Early Administration of Hypertonic-Hyperoncotic Hydroxyethyl Starch (HyperHES) Improves Cerebral Blood Flow and Outcome After Experimental Subarachnoid Hemorrhage in Rats.

Objective: Early cytotoxic brain edema may be a decisive factor that maintains cerebral malperfusion after subarachnoid hemorrhage (SAH). In addition, endothelial cell swelling may be an independent factor restricting cerebral blood flow (CBF) in a very early stage after SAH. Immediate and aggressive treatment may be able to restore CBF in this critical period.

Methods: Male Sprague-Dawley rats were subjected to SAH by the endovascular filament model and treated by a bolus of hyperoncotic-hypertonic hydroxyethyl starch (4 mL/kg body weight) immediately after vessel perforation and 150 minutes later (n = 12) or by the same amount of normal saline (n = 9). Mean arterial blood pressure, intracranial pressure, and local CBF over both hemispheres were continuously measured by laser-Doppler flowmetry. Neurologic assessment was performed 24 hours later. Hippocampal damage was assessed by hematoxylin-eosin and Caspase-3 staining.

Results: Arterial blood gases and mean arterial blood pressure were not significantly different between the 2 groups.
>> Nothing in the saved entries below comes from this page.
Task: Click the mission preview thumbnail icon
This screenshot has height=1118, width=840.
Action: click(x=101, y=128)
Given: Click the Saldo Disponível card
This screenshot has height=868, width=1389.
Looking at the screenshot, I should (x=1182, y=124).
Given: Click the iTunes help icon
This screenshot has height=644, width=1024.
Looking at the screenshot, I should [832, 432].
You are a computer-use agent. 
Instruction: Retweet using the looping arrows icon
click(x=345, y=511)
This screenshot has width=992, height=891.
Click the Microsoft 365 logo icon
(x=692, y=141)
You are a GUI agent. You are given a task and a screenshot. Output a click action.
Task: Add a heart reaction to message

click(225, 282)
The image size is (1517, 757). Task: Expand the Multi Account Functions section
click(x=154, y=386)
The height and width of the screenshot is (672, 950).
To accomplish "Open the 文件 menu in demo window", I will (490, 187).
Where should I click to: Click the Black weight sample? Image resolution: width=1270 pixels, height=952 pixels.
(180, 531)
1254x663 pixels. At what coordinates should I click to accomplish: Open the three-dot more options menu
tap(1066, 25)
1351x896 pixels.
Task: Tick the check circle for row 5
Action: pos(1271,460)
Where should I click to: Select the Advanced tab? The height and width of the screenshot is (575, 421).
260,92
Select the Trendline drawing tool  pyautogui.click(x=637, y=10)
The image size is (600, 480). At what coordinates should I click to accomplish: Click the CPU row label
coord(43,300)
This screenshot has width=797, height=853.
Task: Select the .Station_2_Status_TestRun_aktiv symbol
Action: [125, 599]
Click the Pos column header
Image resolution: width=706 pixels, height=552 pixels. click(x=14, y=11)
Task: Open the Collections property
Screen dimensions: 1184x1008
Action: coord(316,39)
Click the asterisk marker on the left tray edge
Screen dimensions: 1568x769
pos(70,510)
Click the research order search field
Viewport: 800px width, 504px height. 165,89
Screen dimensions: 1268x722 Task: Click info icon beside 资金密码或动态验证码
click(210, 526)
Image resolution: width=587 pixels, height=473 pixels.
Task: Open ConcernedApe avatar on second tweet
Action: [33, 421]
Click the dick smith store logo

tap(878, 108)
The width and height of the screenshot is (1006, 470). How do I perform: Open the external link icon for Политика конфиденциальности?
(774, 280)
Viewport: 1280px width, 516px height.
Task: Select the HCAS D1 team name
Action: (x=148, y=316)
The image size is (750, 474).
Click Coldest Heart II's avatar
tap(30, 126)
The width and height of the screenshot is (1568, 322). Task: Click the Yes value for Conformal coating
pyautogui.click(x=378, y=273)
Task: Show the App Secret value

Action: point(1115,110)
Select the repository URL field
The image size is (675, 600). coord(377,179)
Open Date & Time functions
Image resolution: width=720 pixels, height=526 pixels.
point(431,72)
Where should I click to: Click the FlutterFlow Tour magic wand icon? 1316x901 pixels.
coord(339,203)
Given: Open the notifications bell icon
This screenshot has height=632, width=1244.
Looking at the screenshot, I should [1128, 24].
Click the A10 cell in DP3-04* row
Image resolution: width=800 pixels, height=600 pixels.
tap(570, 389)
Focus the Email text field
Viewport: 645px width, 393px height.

Intracranial pressure was significantly reduced in the treatment group (P < 0.05). Local CBF was significantly improved in the treatment group over both hemispheres (P < 0.05; 180 minutes after treatment, P < 0.01). There was a trend to better neurologic performance in the treatment group. The rate of injured neurons was significantly reduced in animals of the treatment group compared with controls (P < 0.01). The number of Caspase-3-positive neurons in the hippocampal CA1 field was not reduced.

Conclusions: In this study, the effects of very early and repeated treatment with a high-dose hyperoncotic-hypertonic hydroxyethyl starch were investigated. The results of this series show that this therapy can be highly effective to improve CBF and attenuate hippocampal cell damage in the early stage of SAH. Whether delayed cell death could be treated by longer therapy cannot be answered by this study. Because no differential diagnosis of the clinical suspicion of SAH prohibits the administration of hypertonic-hyperoncotic solutions, it may be useful as a first-tier preclinical therapy in suspected SAH and could even be used by emergency rescue services before the patient is admitted to a hospital.